- _Supplied material_
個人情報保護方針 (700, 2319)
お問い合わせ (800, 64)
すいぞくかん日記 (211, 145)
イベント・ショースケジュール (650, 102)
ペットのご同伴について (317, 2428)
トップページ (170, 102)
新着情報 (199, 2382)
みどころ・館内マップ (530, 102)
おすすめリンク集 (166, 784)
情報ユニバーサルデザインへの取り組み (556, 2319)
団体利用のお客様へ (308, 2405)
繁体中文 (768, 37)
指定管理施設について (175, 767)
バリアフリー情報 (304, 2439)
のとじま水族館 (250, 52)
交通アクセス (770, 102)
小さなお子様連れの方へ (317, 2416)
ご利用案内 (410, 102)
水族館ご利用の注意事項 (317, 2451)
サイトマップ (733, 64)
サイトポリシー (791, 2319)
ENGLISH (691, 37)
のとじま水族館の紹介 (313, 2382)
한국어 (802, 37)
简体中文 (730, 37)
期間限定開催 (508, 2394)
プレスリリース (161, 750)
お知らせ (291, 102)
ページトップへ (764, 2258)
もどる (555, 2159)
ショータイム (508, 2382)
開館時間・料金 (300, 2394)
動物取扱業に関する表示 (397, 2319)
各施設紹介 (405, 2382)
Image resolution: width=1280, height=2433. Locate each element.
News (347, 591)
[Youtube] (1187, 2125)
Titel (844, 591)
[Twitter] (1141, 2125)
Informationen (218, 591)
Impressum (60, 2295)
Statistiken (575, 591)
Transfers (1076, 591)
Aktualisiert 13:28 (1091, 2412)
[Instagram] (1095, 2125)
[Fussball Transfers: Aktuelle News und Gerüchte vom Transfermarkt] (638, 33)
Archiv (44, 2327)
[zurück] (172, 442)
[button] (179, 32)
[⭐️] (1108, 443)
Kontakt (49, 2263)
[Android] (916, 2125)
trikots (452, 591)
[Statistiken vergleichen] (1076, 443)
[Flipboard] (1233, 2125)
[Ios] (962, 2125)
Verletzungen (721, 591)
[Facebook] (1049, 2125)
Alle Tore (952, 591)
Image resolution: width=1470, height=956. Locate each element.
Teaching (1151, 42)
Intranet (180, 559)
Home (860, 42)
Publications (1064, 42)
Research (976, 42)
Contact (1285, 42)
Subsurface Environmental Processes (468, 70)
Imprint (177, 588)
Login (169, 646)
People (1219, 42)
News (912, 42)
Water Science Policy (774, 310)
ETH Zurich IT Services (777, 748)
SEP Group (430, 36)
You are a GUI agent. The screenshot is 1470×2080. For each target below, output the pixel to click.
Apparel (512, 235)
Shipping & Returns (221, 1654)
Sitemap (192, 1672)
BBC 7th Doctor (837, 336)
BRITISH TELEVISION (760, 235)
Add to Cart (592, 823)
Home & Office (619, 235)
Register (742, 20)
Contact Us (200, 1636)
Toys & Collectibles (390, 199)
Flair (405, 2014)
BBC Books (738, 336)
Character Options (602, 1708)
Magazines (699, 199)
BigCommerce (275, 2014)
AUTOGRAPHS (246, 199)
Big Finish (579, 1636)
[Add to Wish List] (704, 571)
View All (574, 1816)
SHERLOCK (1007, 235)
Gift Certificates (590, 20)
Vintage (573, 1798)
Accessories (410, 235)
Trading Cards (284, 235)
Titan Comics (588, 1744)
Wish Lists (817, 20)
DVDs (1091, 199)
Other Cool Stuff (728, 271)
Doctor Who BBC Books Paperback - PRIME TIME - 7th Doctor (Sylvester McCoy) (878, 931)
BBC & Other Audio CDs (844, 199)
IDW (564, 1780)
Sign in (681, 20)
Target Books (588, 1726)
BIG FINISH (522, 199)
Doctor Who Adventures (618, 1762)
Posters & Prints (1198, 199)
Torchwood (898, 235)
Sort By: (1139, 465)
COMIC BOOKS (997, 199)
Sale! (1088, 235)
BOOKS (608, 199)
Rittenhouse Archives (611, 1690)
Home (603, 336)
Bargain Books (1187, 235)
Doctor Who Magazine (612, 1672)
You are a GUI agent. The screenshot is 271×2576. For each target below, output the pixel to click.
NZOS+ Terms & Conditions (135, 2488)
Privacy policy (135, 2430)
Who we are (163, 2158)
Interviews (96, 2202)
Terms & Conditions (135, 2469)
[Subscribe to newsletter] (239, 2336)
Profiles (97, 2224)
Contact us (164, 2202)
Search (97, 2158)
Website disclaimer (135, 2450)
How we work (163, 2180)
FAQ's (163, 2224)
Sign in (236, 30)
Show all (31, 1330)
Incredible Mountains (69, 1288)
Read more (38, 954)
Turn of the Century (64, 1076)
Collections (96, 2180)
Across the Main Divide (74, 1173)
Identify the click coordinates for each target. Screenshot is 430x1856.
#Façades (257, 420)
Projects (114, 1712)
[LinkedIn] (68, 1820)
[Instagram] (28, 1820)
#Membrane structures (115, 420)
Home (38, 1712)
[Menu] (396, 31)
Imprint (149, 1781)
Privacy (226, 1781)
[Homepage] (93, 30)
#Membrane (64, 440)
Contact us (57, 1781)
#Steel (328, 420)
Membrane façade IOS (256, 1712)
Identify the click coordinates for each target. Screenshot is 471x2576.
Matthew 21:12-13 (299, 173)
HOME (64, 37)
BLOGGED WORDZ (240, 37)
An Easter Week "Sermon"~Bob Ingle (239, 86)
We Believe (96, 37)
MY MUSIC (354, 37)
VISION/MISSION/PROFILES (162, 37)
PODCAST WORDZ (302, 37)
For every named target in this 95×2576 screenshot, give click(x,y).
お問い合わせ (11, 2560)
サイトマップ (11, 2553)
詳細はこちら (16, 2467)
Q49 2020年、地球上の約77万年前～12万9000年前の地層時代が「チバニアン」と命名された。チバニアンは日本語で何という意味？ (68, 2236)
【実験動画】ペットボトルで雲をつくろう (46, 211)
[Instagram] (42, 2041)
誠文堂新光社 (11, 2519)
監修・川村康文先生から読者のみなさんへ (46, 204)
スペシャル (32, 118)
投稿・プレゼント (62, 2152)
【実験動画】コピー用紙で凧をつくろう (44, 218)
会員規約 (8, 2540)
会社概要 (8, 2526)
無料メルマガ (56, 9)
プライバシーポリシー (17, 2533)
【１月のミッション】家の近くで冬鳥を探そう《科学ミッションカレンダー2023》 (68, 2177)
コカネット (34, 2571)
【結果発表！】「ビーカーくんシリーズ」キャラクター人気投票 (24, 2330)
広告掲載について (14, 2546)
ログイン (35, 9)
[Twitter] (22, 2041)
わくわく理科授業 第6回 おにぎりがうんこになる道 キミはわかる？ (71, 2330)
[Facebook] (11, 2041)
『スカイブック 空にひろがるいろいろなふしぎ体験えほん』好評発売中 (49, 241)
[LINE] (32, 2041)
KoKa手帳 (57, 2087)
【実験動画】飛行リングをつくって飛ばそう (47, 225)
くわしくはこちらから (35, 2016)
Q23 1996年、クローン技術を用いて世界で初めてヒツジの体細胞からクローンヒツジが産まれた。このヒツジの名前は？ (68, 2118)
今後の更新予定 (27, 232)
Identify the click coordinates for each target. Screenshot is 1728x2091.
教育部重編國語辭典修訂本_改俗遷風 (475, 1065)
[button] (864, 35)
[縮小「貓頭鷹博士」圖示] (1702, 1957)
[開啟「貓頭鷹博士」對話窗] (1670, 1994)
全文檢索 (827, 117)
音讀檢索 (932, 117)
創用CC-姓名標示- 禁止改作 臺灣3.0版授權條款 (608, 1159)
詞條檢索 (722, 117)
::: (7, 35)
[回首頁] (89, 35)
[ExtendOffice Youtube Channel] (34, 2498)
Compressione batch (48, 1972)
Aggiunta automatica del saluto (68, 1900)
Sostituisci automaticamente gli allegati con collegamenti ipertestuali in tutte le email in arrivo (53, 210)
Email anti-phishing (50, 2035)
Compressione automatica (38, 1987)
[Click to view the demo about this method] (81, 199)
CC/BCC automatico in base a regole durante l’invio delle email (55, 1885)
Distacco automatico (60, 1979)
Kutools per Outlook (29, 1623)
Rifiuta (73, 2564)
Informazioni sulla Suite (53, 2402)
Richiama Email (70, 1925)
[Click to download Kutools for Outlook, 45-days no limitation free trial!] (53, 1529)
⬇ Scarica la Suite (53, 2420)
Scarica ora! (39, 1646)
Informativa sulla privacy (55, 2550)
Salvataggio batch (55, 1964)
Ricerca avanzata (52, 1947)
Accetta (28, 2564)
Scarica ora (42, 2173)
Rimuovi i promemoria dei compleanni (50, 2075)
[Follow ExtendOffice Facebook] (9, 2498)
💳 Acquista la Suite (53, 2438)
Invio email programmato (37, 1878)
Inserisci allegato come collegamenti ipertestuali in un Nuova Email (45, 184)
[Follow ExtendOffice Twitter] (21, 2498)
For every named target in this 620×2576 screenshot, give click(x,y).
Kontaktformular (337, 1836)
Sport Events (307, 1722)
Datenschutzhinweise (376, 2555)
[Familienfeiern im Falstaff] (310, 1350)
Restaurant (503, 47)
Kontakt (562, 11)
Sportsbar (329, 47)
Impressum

- _Task to carry out_
Beginning at the line above that contains "[⭐️] (1108, 443)", return each line exactly through the line that contains "Sort By: (1139, 465)", and no others.

- _Written reply_
[⭐️] (1108, 443)
Kontakt (49, 2263)
[Android] (916, 2125)
trikots (452, 591)
[Statistiken vergleichen] (1076, 443)
[Flipboard] (1233, 2125)
[Ios] (962, 2125)
Verletzungen (721, 591)
[Facebook] (1049, 2125)
Alle Tore (952, 591)
Image resolution: width=1470, height=956. Locate each element.
Teaching (1151, 42)
Intranet (180, 559)
Home (860, 42)
Publications (1064, 42)
Research (976, 42)
Contact (1285, 42)
Subsurface Environmental Processes (468, 70)
Imprint (177, 588)
Login (169, 646)
People (1219, 42)
News (912, 42)
Water Science Policy (774, 310)
ETH Zurich IT Services (777, 748)
SEP Group (430, 36)
You are a GUI agent. The screenshot is 1470×2080. For each target below, output the pixel to click.
Apparel (512, 235)
Shipping & Returns (221, 1654)
Sitemap (192, 1672)
BBC 7th Doctor (837, 336)
BRITISH TELEVISION (760, 235)
Add to Cart (592, 823)
Home & Office (619, 235)
Register (742, 20)
Contact Us (200, 1636)
Toys & Collectibles (390, 199)
Flair (405, 2014)
BBC Books (738, 336)
Character Options (602, 1708)
Magazines (699, 199)
BigCommerce (275, 2014)
AUTOGRAPHS (246, 199)
Big Finish (579, 1636)
[Add to Wish List] (704, 571)
View All (574, 1816)
SHERLOCK (1007, 235)
Gift Certificates (590, 20)
Vintage (573, 1798)
Accessories (410, 235)
Trading Cards (284, 235)
Titan Comics (588, 1744)
Wish Lists (817, 20)
DVDs (1091, 199)
Other Cool Stuff (728, 271)
Doctor Who BBC Books Paperback - PRIME TIME - 7th Doctor (Sylvester McCoy) (878, 931)
BBC & Other Audio CDs (844, 199)
IDW (564, 1780)
Sign in (681, 20)
Target Books (588, 1726)
BIG FINISH (522, 199)
Doctor Who Adventures (618, 1762)
Posters & Prints (1198, 199)
Torchwood (898, 235)
Sort By: (1139, 465)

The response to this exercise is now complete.